Distributed filesystem for Debian clusters?
Posted by jooray on Tue 7 Feb 2006 at 09:58
I'm looking for a way to make a Debian web cluster completely fail-tolerant. There is heartbeat, a MySQL cluster and I have two firewalls in a redundant setup. The only thing missing is a file-system, that is completely distributed (i.e. symmetric).
I have tried several solutions to this problem. I looked at GFS and OCFS2, which require a shared storage. I was told, that having cluster-filesystem over NBD, which is not cluster-aware is a serious risk -- GFS and OCFS2 should be used with real shared storage. It is possible to build cheap shared storage using firewire. See this article.But what I'm really looking for is a stable, working, distributed filesystem. This way I could have a backup machine in a different datacenter connected using some form of fast connection. I was looking in AFS, but it seems to be read-only for 2.6 (or that's at least what the kernel option says, maybe using OpenAFS tarball works on 2.6).
Does anyone have good tip for distributed filesystem and/or HOWTO for AFS on Debian?
[ Parent | Reply to this comment ]
Other GFS'es
www.lustre.org
[ Parent | Reply to this comment ]
Lustre also needs shared storage for metadata servers.
[ Parent | Reply to this comment ]
[ Parent | Reply to this comment ]
[ Parent | Reply to this comment ]
[ Parent | Reply to this comment ]
0.8 is not released.
well... i must say i'm looking forward. this would be a perfect solution for me.
[ Parent | Reply to this comment ]
Someone brought this up to me: Is there a particular reason why the syncing can't be done within the web app (to the other web app) or via scp's?
[ Parent | Reply to this comment ]
DRDB + GFS seems like a waste of processing power to me, from a design point of view.
DRDB just makes sure you have your block level stuff redundant.
GFS just makes sure you have a common (shared) block device, and allows multiple systems to operate a filesystem on it concurrently. (correct me if I'm wrong...)
Now, both in itself a are really great feats (and I don't want to dimish the accomplishments of those projects in any way), but wouldn't it be better if we just had a filesystem-level replication?
Like a nfs-client doesn't need to care about the filesystem on the remote side, the FS replication client (and possibly server) don't need to know about the specifics of the filesystem involved.
[ Parent | Reply to this comment ]
There are source packages in sid and etch:
http://packages.qa.debian.org/o/openafs.html
[ Parent | Reply to this comment ]
[ Parent | Reply to this comment ]
The server side, I don't know, I have not tried that. Running AFS servers on AIX here.
[ Parent | Reply to this comment ]
We use it here on a 4 node cluster. But be aware
That you can have only 1 rw volume at a time, but many
ro volumes. So you have to take care of switching one volume
to rw when the node containing the rw volume dies.
Also you need a minimal Kerberos setup.
But if you want a network fs it is imho the way to go.

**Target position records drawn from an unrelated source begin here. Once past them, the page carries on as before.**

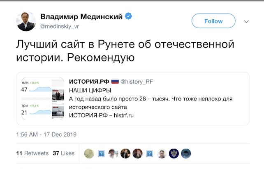Expand the tweet options chevron
The image size is (264, 169).
(246, 21)
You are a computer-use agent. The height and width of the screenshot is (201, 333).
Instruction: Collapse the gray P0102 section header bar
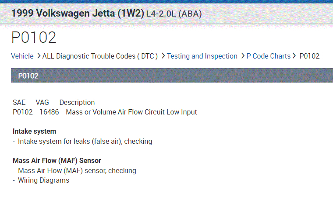click(x=172, y=76)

As you mentioned web serving, i assume most of the time
you need only read access to the data, right? IF so
AFS really has everything you need but if you need byte
range locking or you have many apps writting to the fs all
the time...well..then this might not be what you want.
[ Parent | Reply to this comment ]
The version supplied with Debian Stable is fairly crappy. If you want to run OpenAFS then backport the version from Testing/Unstable if you can.
I use wajig.. Setup deb-src for testing in your source.list
wajig build-depend openafs-fileserver
wajig build openafs-fileserver
Then install the resulting deb files.
That way you can run openafs version from testing without having to yank back most of testing into stable.
OpenAFS is very nice and is secure enough to use over the internet even. The downsides is that the non-Linux client support for it (ie OS X or Windows) isn't going to be very good. The permissions setup for it is not POSIX, although it maps to owner's read write execute permissions well. Also it's not good for large files.
But for lots of small files and such it's is fast and reliable over slow links due to it's caching and file change monitering features. It's ideal for many different situations.. Such as sharing out lots of files to lots of people in a campus-wide network with complex topography and lots of wireless stuff.
[ Parent | Reply to this comment ]
[ Parent | Reply to this comment ]
[ Parent | Reply to this comment ]
[ Parent | Reply to this comment ]
Carp with pfsync is beautiful !
[ Parent | Reply to this comment ]
Not realy distributed but kidda RAID1 over network.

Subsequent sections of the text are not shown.